§ **EXERCISE TASK**
Give the items from the line containing "Image resolution: width=1070" through the line containing "[x=1537, y=613]" as a JSON list of strings, with one string per line and blank lines omitted.

§ **RECORDS SHOWN**
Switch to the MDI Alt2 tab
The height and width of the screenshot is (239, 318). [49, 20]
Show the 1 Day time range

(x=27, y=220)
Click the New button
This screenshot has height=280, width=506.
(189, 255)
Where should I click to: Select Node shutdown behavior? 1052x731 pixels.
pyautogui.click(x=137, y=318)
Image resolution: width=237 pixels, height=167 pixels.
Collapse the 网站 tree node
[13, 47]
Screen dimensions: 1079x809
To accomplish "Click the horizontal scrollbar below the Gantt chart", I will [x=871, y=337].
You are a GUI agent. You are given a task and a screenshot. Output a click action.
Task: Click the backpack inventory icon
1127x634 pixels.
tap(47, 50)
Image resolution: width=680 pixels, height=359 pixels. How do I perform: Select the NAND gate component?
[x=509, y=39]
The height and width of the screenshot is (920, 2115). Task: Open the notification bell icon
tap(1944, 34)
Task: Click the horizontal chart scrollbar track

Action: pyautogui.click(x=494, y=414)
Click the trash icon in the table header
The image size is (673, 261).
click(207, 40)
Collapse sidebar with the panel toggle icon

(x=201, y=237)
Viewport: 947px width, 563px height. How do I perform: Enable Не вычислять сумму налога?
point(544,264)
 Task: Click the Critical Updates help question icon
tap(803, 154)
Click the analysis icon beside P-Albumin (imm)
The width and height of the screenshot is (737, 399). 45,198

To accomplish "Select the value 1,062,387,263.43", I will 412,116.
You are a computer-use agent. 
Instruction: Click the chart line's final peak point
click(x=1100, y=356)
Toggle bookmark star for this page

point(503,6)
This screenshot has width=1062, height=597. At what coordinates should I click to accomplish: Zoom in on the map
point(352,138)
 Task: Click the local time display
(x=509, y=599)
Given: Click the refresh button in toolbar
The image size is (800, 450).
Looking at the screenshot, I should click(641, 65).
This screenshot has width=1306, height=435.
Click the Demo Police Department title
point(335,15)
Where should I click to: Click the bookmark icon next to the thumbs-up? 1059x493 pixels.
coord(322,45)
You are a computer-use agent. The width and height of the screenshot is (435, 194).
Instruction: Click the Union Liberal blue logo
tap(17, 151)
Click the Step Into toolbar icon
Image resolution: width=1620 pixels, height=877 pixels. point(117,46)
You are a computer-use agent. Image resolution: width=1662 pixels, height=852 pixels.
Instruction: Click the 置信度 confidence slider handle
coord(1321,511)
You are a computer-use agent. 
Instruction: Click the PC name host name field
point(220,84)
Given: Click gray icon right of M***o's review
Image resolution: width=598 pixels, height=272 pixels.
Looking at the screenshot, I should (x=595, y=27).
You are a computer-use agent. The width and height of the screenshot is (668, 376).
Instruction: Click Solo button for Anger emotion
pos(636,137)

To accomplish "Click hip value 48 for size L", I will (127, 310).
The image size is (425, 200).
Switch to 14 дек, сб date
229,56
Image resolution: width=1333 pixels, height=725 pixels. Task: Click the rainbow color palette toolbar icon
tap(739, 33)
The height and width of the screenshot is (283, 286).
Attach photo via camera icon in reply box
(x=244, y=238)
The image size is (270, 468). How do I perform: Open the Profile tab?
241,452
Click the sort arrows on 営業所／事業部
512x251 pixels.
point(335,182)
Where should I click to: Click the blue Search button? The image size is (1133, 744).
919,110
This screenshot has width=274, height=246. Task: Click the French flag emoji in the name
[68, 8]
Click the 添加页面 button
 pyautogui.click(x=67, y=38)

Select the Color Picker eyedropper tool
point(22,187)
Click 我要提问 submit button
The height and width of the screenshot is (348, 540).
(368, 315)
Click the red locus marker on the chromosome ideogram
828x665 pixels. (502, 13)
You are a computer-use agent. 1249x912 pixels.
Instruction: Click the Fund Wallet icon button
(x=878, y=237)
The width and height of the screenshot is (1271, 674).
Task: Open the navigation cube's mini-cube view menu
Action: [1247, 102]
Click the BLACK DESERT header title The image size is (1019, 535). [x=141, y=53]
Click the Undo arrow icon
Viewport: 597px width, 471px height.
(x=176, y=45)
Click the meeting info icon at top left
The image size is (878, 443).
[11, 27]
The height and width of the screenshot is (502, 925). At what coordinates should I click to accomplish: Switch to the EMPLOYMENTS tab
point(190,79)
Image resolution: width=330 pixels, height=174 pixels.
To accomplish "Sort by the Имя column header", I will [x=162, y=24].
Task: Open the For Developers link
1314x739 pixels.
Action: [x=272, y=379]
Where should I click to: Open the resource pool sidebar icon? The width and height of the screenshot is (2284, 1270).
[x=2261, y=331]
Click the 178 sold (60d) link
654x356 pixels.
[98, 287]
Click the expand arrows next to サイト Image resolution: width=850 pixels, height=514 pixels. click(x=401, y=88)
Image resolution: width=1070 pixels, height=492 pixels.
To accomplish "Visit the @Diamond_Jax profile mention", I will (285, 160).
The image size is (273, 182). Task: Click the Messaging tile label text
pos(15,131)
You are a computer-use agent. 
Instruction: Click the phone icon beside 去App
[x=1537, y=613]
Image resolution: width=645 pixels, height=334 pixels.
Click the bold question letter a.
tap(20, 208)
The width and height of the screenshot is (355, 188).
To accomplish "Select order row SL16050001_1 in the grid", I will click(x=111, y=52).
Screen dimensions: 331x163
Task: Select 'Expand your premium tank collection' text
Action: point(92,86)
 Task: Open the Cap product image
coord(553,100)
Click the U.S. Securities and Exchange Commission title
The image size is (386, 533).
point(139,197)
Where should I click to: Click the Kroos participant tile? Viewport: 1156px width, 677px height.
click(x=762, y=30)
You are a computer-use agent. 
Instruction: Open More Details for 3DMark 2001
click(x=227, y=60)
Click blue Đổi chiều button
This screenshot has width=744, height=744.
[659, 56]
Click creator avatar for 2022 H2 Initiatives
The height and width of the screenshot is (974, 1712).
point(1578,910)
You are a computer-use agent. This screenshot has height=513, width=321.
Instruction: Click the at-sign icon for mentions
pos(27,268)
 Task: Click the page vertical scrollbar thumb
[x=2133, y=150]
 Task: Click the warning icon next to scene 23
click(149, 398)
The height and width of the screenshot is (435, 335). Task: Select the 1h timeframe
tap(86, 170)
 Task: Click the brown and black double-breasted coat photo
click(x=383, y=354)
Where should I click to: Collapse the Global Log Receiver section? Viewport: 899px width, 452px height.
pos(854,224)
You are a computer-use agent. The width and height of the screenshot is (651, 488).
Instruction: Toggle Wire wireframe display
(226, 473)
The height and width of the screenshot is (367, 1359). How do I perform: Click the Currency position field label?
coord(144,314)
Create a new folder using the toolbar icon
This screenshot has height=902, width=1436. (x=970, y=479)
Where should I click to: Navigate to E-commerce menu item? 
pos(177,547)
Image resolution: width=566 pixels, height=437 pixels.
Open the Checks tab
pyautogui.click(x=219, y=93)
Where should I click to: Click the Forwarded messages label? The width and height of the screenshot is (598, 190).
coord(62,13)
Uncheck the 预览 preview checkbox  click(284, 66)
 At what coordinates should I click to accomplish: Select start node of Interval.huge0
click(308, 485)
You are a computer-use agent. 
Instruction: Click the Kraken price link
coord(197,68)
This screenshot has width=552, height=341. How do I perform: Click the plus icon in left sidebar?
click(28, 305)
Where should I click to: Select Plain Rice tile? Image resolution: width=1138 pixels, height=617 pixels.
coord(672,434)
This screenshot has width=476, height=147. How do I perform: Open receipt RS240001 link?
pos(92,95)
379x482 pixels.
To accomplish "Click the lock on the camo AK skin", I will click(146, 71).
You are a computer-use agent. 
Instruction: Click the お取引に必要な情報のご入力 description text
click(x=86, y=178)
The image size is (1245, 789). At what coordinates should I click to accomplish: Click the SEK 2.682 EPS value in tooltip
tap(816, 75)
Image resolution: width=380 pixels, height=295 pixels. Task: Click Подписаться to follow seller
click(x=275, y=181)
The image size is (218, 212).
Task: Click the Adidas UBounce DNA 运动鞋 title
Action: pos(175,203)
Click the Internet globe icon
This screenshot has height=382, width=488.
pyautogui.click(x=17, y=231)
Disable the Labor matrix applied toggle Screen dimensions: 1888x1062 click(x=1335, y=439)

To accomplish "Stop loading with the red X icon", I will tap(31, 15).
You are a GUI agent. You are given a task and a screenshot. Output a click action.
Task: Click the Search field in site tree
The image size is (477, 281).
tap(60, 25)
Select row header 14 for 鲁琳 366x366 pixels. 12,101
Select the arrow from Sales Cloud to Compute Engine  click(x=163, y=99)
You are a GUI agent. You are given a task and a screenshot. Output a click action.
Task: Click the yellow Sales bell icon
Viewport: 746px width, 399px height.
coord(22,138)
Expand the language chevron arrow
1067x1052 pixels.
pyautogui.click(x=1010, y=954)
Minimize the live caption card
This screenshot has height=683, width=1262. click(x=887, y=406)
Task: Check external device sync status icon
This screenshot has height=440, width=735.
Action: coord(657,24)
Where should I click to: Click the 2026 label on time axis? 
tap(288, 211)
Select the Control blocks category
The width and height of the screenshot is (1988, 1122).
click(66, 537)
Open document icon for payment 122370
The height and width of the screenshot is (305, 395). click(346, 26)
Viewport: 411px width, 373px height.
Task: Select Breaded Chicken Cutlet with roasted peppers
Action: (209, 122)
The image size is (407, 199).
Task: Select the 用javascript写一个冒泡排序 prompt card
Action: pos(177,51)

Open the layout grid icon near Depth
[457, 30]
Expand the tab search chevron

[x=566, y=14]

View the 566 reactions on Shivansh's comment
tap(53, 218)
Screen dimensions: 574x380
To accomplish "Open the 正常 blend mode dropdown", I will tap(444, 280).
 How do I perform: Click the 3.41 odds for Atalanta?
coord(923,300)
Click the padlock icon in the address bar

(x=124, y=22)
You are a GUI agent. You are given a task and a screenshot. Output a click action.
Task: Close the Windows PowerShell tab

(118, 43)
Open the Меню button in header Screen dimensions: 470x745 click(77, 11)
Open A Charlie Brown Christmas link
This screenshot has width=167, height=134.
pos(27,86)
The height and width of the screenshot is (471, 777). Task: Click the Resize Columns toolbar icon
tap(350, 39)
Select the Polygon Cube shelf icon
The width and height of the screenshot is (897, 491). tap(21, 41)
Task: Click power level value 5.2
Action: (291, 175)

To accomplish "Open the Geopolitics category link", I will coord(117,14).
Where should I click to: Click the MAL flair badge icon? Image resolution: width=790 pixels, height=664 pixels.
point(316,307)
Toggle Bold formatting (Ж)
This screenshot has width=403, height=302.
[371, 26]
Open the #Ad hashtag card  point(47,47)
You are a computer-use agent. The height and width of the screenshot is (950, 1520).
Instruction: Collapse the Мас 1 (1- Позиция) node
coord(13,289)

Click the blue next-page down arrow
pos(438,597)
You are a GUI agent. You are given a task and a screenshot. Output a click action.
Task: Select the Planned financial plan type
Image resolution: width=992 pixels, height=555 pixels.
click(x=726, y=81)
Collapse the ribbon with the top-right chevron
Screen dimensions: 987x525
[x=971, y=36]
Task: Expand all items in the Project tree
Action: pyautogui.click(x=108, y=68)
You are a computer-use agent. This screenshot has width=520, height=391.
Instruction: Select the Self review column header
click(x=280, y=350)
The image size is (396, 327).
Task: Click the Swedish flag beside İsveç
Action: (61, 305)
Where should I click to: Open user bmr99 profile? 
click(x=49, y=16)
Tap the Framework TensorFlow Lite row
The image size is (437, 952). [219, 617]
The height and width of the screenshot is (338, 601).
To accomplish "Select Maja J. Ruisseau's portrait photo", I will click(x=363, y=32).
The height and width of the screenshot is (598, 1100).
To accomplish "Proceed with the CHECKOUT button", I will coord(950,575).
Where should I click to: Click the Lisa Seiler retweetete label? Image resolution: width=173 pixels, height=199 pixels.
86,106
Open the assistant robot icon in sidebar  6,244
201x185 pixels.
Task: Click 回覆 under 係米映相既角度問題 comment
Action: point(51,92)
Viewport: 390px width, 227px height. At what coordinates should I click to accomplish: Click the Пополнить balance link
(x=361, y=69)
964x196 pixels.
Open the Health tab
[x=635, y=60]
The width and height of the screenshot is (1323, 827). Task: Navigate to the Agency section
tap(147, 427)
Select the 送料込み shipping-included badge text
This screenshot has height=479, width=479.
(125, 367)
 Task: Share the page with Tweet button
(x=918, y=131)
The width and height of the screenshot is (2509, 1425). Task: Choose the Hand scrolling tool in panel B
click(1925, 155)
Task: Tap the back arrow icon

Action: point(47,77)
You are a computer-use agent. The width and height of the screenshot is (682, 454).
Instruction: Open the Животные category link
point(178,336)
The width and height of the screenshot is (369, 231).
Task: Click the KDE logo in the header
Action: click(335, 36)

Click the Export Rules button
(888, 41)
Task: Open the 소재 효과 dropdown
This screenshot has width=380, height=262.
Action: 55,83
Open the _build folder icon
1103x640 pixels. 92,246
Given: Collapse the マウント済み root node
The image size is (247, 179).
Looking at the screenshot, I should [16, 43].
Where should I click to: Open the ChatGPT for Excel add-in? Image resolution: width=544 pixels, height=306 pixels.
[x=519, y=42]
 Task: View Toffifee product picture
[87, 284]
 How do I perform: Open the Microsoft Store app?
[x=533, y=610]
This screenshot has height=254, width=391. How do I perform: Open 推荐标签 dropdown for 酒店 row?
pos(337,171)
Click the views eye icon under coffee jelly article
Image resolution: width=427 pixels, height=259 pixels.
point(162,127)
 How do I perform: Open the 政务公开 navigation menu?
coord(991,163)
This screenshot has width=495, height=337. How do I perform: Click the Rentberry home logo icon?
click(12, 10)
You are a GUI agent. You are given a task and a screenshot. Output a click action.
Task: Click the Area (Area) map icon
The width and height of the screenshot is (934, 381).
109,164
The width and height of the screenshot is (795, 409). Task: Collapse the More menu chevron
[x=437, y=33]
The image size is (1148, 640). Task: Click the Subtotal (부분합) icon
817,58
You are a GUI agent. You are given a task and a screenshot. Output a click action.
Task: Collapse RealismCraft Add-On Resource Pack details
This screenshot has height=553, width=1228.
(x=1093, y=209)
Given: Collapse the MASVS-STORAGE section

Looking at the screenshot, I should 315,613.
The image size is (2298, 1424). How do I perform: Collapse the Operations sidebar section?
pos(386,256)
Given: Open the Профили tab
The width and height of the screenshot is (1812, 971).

§ **RESPONSE TO THIS EXERCISE**
[
  "Image resolution: width=1070 pixels, height=492 pixels.",
  "To accomplish \"Visit the @Diamond_Jax profile mention\", I will (285, 160).",
  "The image size is (273, 182). Task: Click the Messaging tile label text",
  "pos(15,131)",
  "You are a computer-use agent. ",
  "Instruction: Click the phone icon beside 去App",
  "[x=1537, y=613]"
]